On peut regrouper sous le terme d’enquête un tas de documentaires très différents. J’ai donc étudié quelques exemples pour essayer de déterminer les leviers sur lesquels le réalisateur peut jouer.

Cas d’étude n°1 : Vêtements, n’en jetez plus !

Je suis simplement parti du premier qui me tombait sous la main : l’enquête de France 5 du lundi soir. En plus ça tombe bien, j’ai plein de vêtements à jeter.

Vêtements n’en jetez plus !
Éléphant Doc

Vêtements n’en jetez plus !
Réalisé par Elsa Haharfi – 50 min, Eléphant Doc
Diffusion sur France 5 en mai 2016

Vêtements n’en jetez plus !
www.france5.fr/

Résumé

Les vieux habits aiguisent les appétits. Il faut dire que les prix du textile s’envolent : de 80 euros la tonne en 2007 à 400 euros aujourd’hui. Le recyclage des vêtements est ainsi devenu un marché juteux. Les fripes aiguisent les appétits des structures associatives autant que des entreprises spécialisées : le tri de ces déchets vaut de l’or ! La vente des habits sur Internet explose, et les bennes de collecte se multiplient. Il faut dire aussi qu’on n’a jamais autant consommé de vêtements qu’actuellement, et que la mode n’a jamais été aussi incitative au renouvellement permanent des garde-robes. Enquête sur la filière des vieux habits et les dessous par toujours très chic du recyclage des vêtements.

Les 50 minutes se passent bien.
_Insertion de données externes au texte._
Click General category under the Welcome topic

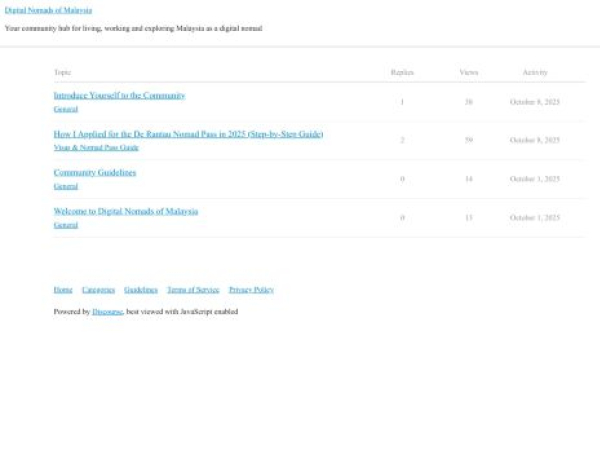click(x=65, y=225)
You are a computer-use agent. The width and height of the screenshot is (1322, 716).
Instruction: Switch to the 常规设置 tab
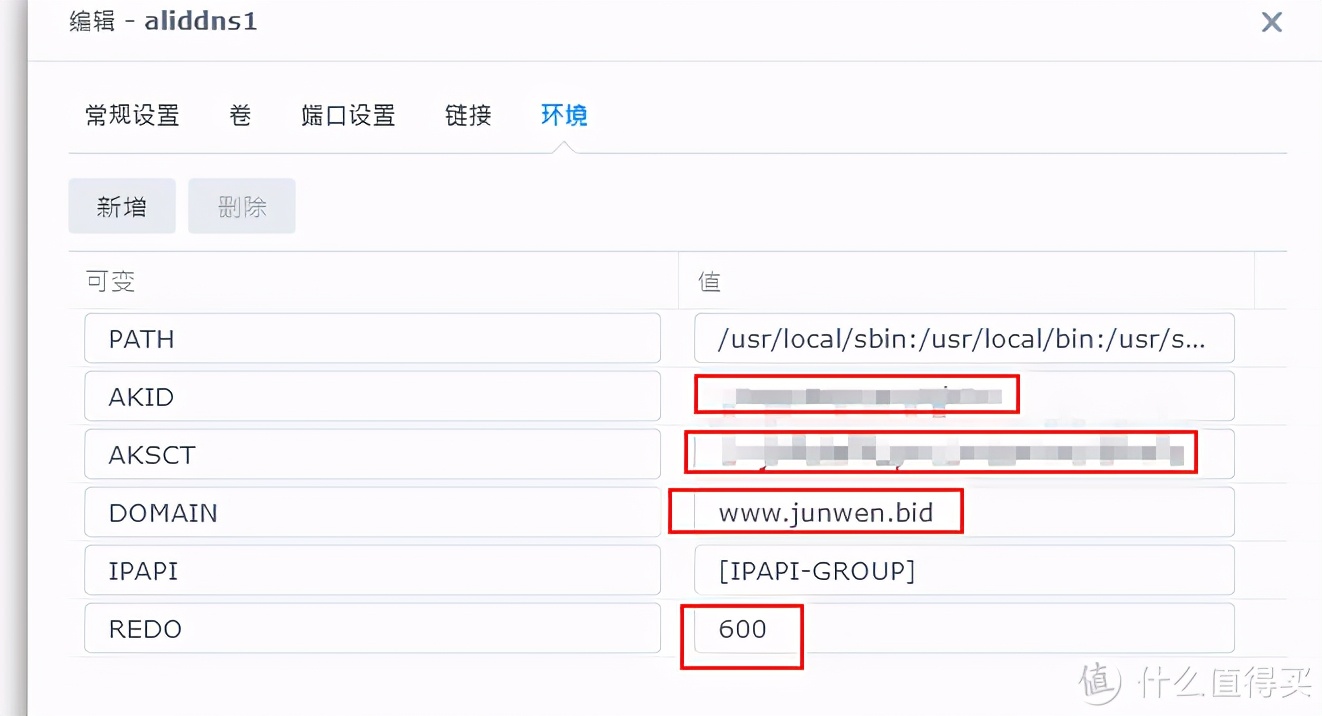point(131,115)
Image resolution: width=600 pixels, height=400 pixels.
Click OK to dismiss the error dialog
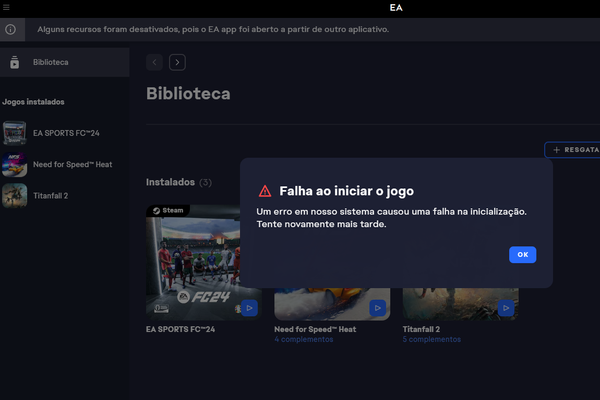pos(522,255)
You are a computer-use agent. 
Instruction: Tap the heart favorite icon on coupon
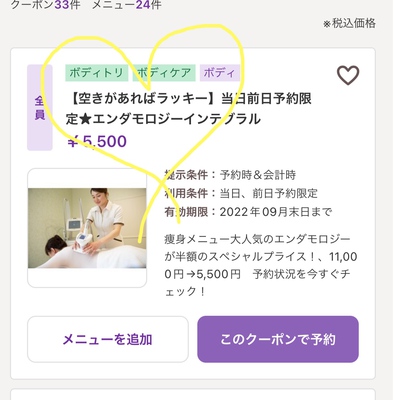tap(348, 75)
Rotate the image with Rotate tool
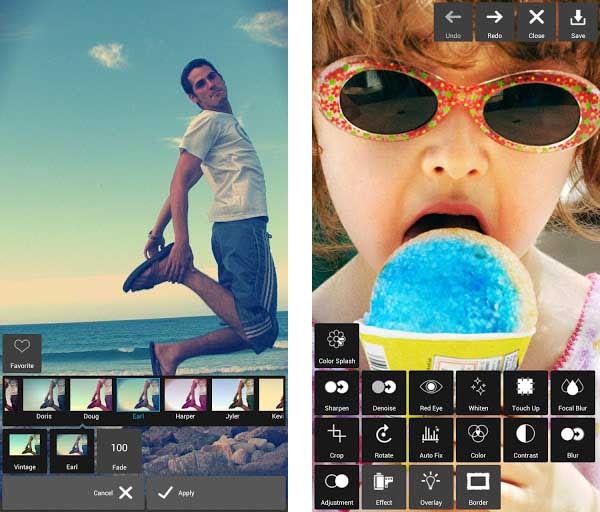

J’ai tilté sur un ou deux points, mais je ne pense pas qu’avec le même sujet, le même budget, et pour la même case, j’aurai fait très différent.

J’ai noté 15 séquences, dont une au Pays-Bas et deux en Espagne. J’imagine qu’il y a autour de 15-20 jours de tournage. Même si j’avoue ne pas connaître le budget de la case, on devine une équipe légère, des boîtiers DSLR, peu d’éclairage. La musique vient du catalogue Parigo.
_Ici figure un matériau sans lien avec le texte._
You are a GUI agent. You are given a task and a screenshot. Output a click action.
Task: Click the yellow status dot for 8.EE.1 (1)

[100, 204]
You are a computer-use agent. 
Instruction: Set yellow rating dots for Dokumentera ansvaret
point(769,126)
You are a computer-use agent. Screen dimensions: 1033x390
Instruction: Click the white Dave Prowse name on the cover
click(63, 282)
Le film joue son rôle, il montre bien qu’il est difficile de savoir ce qu’il arrive à nos vêtements une fois mis dans la benne de “dons”. Et niveau mise en image, c’est un bon exemple pour dégager les formes de l’enquête : on y retrouve tous les ingrédients de la case.

Ingrédient numéro 1 : les questions

Une enquête, c’est avant tout une question à laquelle on veut répondre : LA GROSSE QUESTION. Cette question nous emmène quelque part où l’on va répondre partiellement, de nouvelles questions vont alors se poser, ce qui nous emmène quelque part où l’on va répondre partiellement, de nouvelles questions vont alors se poser, ce qui nous emmène quelque part où l’on va répondre partiellement (répétez le nombre de fois nécessaires à la durée de votre film)…. Jusqu’à ce que l’on ait le sentiment d’avoir faire le tour et qu’on arrive à une conclusion.

Ici la grosse question est : Que deviennent nos vêtements une fois mis à la benne ? Elle est annoncée dans le générique/teaser puis à nouveau posée à 7m30s après deux séquences « constat », pour véritablement lancer l’enquête.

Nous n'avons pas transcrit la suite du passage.